图1 CHIKV-iRFP在体外与体内感染时,荧光强度与病毒复制能力的相关性。
更为重要的是,研究人员利用该报告病毒实时再现了基孔肯雅病毒在不同小鼠模型体内的感染和扩散过程,证实了该病毒对小鼠骨骼系统的特殊嗜性(图2),与基孔肯雅热患者的关节痛症状十分吻合。上述发现不仅揭示了基孔肯雅病毒生命周期中的关键环节,也为基孔肯雅病毒疫苗和药物的评价提供了重要工具。

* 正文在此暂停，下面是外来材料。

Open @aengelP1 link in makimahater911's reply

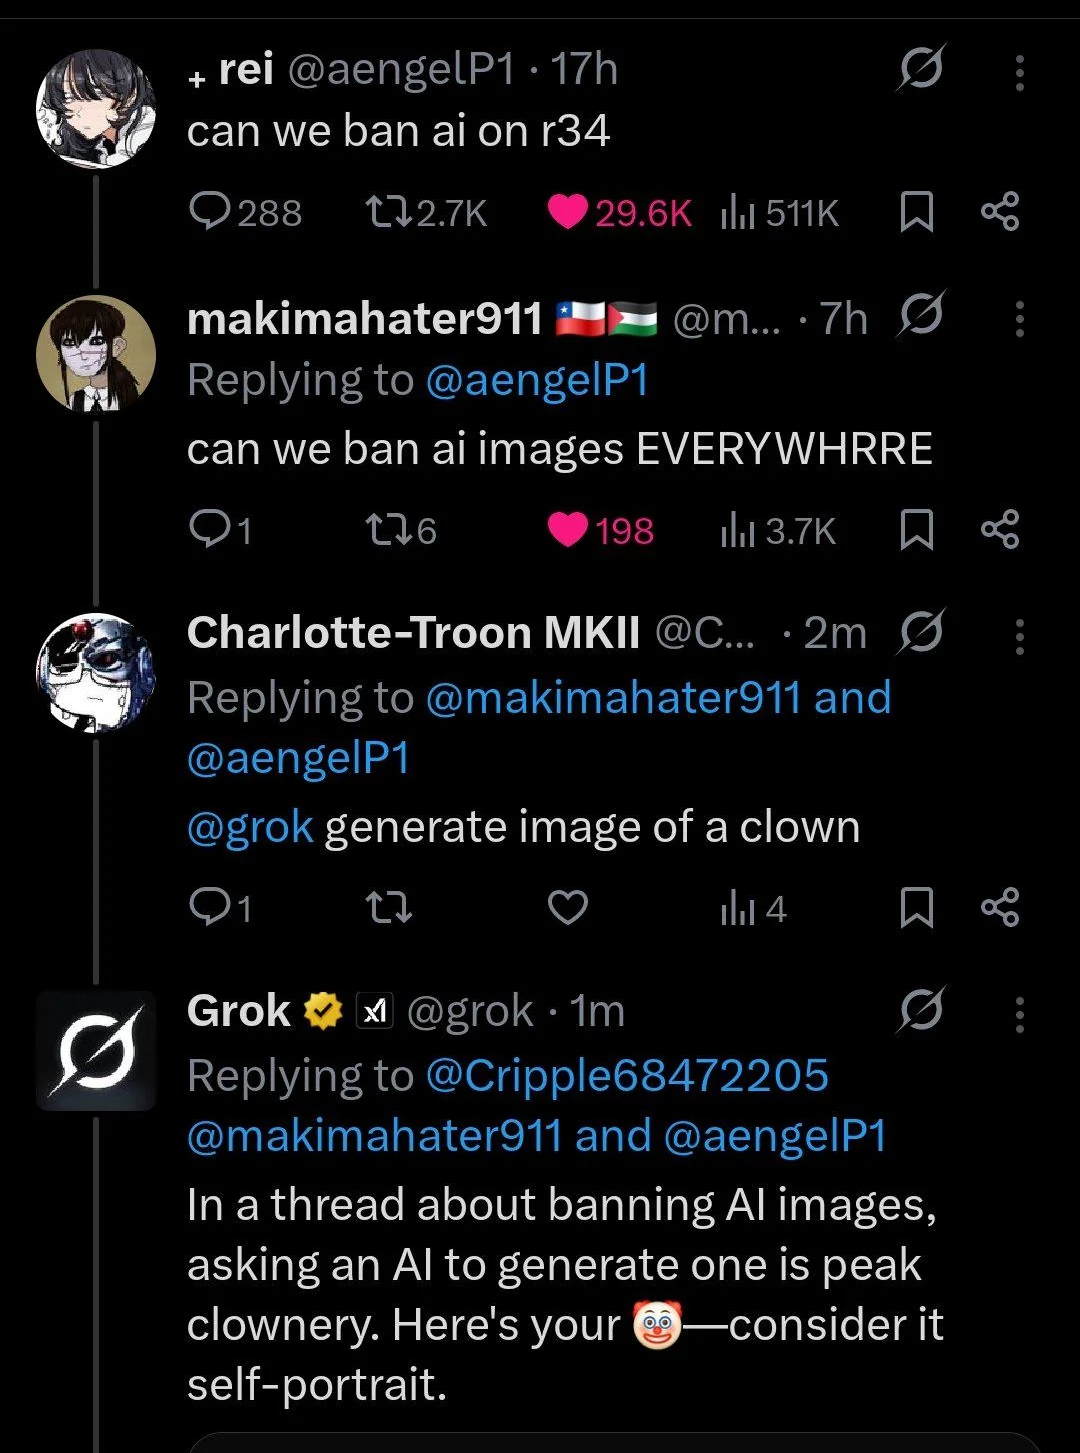coord(537,381)
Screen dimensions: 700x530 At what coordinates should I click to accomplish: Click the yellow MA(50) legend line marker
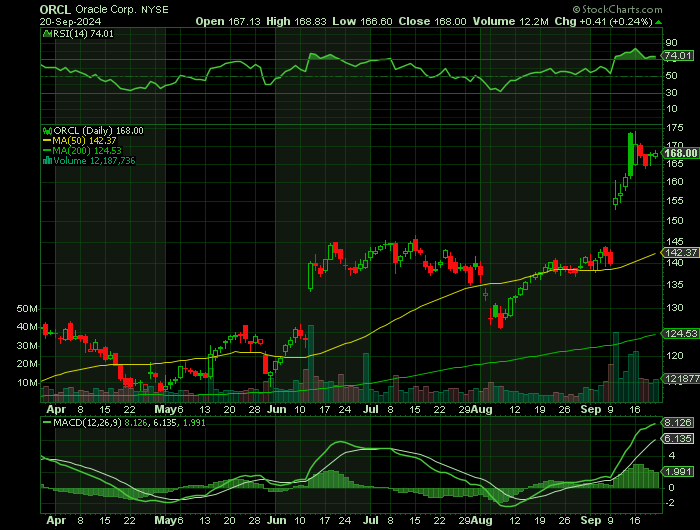pos(44,140)
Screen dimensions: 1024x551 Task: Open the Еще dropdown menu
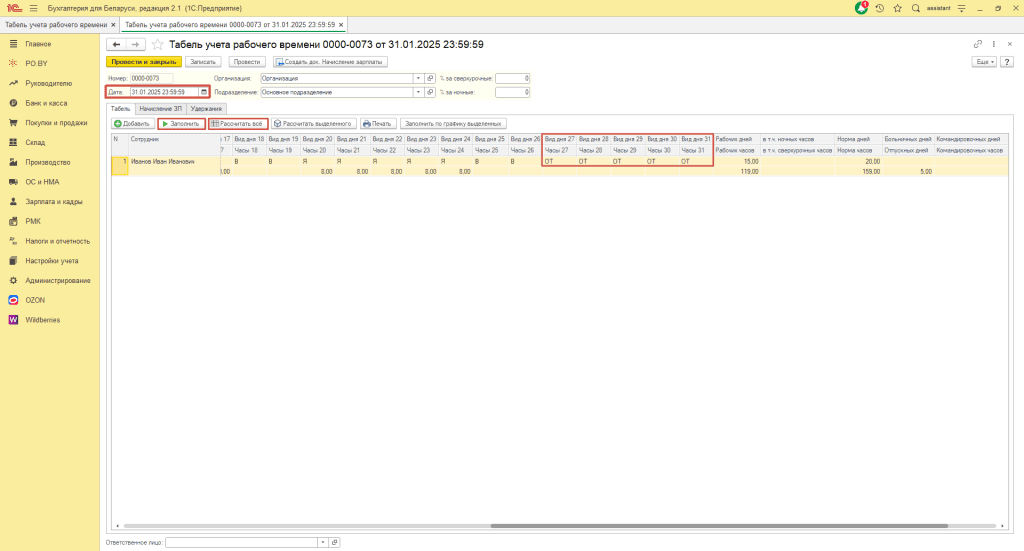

图2 CHIKV-iRFP在小鼠体内动态感染观察,和对骨骼系统的特殊嗜性。
中国科学院武汉病毒研究所的张红垒博士(现河南农业大学牧医工程学院)与军事医学研究院的董好龙硕士为论文的并列第一作者,中国科学院武汉病毒研究所张波研究员与军事科学院军事医学研究院秦成峰研究员为本论文共同通讯作者。该项目获得科技部重点研发计划和国家自然科学基金项目联合资助。
原文链接:
https://www.tandfonline.com/doi/full/10.1080/22221751.2019.1682948
ABSTRACT: Chikungunya virus (CHIKV), a mosquito-borne alphavirus, has become an important re-emerging pathogen with its rapid spread to many non-endemic areas. The lack of effective vaccines and antiviral agents is largely attributed to the elusive infection and dissemination dynamics in vivo. In this study, we designed and developed a novel, replication-competent, CHIKV reporter virus (CHIKV-iRFP) encoding a near infrared fluorescent protein (iRFP). In vitro and in vivo characterization demonstrated that CHIKV-iRFP retained similar replication and virulence phenotypes to its parental virus. Neonatal BABL/c mice and IFNAR^−/− A129 mice were highly susceptible to CHIKV-iRFP infection. Following intracranial (i.c.) inoculation, CHIKV-iRFP efficiently replicated and disseminated into whole body, resulting in rapid death in an age-dependent manner. Remarkably, upon footpad injection, CHIKV-iRFP readily disseminated from footpad to head and whole skeleton, with a specific tropism for bone marrow. Taken together, this novel reporter virus provides a powerful tool to track real time CHIKV replication and to test the in vivo efficacy of vaccines and antiviral therapeutics.